Consider, for example, a job interview, a performance appraisal, a key presentation to senior management, or a meeting with a prospect interested in your services. These are sales conversations: you are trying to sell yourself, your performance, your career opportunities, your ideas, or your services. Is there a much more emotionally charged situation than when you are trying to sell something to the other party?
What happens if the other person is distracted?
Anything that takes away from engagement dramatically reduces the power of your conversation, and your odds of success. Clearly the other party’s tension is not with whatever you are discussing. So what do you do to raise that positive tension and re-engage?
You can ignore the fact that they are distracted and press on, hoping to reengage as you go. Sometimes this works, but more often it doesn’t. Something is going on (or NOT going on) that could tank you achieving your objective. You ignore signals like this at great peril!
The most powerful arguments in the world lose their impact if the other party isn’t paying close attention. Even if certain aspects happen to stand out, it is unlikely they will retain much of what they heard if they weren’t very engaged when you made your presentation.
What can you do to bring their focus back to you before you waste that story?
Name the behavior!
How does this work? It’s pretty simple:
1. Observe the behavior.
2. Politely name it out loud.
3. Watch what happens.
4. React appropriately.
For example, if you notice that your boss seems very fidgety, glancing at the computer screen, drumming fingers on the desk, what do you think would happen if you said:
“You seem distracted about something. Would it be better for you if we rescheduled?”
This will instantly bring your boss’s full attention back to you.

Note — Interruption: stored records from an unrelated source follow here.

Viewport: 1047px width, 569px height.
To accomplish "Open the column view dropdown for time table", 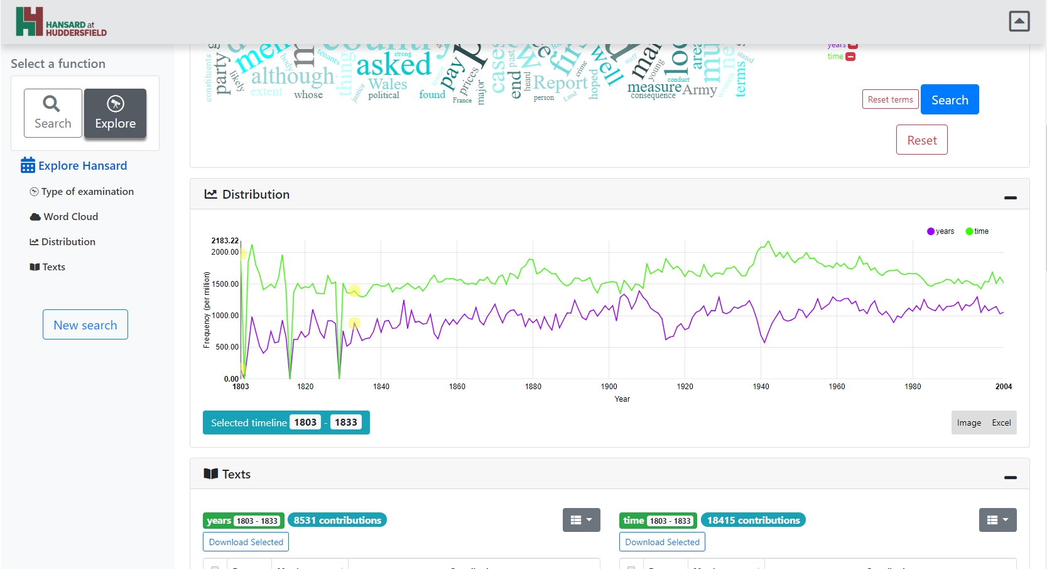I will coord(997,520).
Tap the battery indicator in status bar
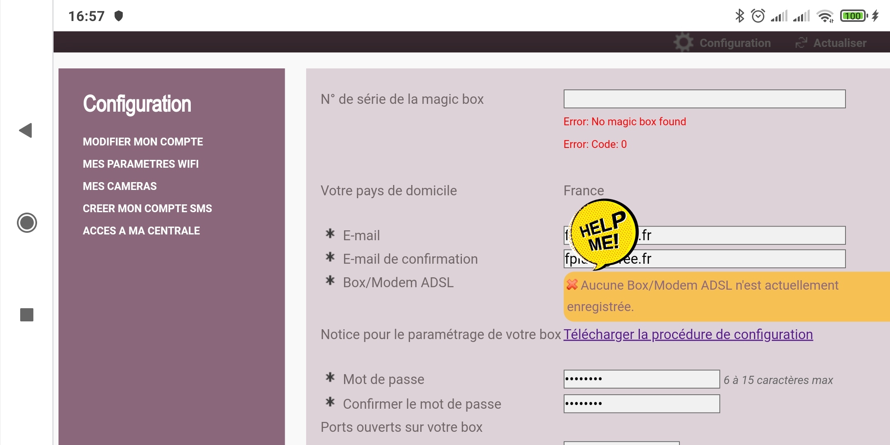890x445 pixels. pos(853,16)
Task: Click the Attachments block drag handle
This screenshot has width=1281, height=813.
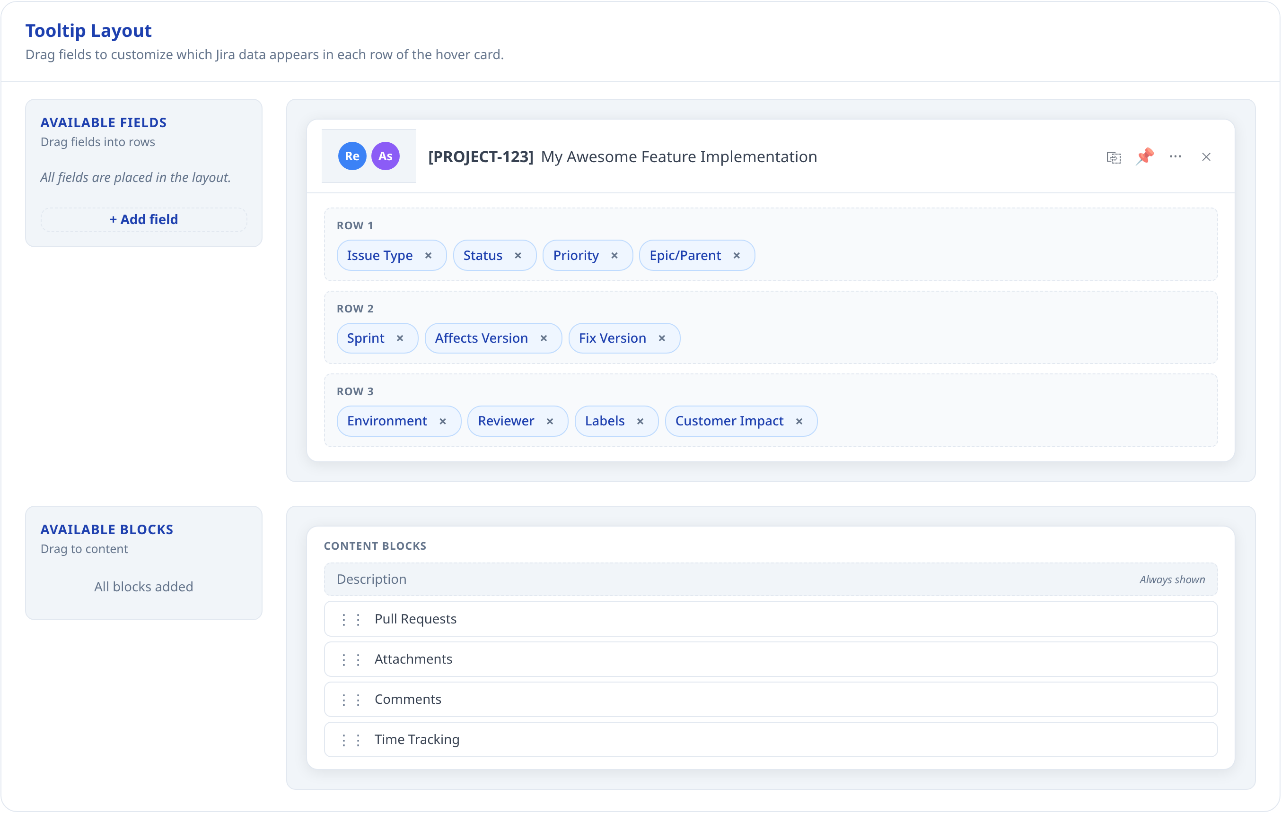Action: [x=351, y=660]
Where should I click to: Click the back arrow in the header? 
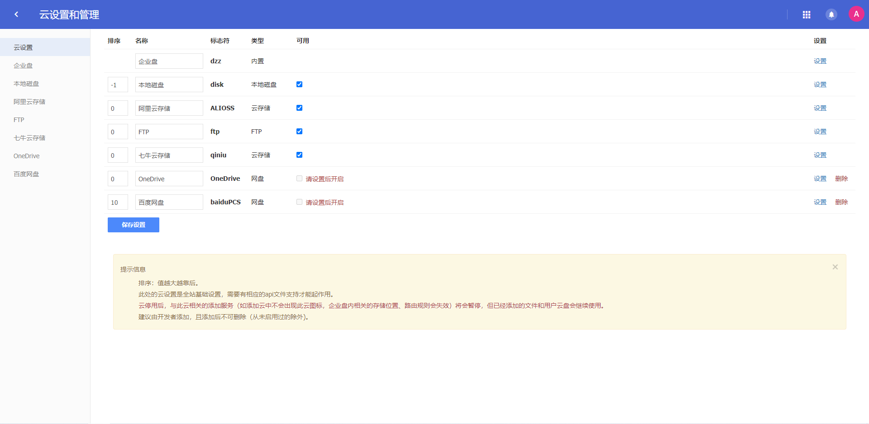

Perhaps a bombshell was dropped in his lap this morning that he needs to respond to by the end of the day. Possibly she knows that there are limited opportunities for your short term career growth, and is very uncomfortable about the discussion. Maybe he’s worried about how he will sell your idea to his boss.
In any of these instances, “naming” is a powerful technique to help surface the issue, which at least gives you a chance to try and get past it.
And it shows that you are:
2. Confident enough in yourself to raise an issue, and
3. Capable of holding your own in a “challenging” conversation.
Now you need to watch the reaction carefully. You might get:
- A renewed, laser-like focus on you. Go forward and take advantage of it.
- More information about the source of the distraction, like, “I’m sorry, I was just asked to make a presentation to the CEO at the end of the day.” You might build a lot of rapport (and get more insight into the operation) just by asking some questions about that presentation. This also gives the other party a chance to process the distraction a bit, so that they return to your discussion able to refocus their attention.
- A chance to show what a team-player you are. “I’m sorry, an email came in just before you showed up that distracted me.” To which you could respond: “Would you like to take a 10 minute break to respond to it? I’d be happy to wait outside while you do so.”
- Information as to your chances of achieving your goal.
Whatever the reaction, it gives you more information and returns the attention to where it needs to be for you to succeed – on you and the value you can provide to the organization!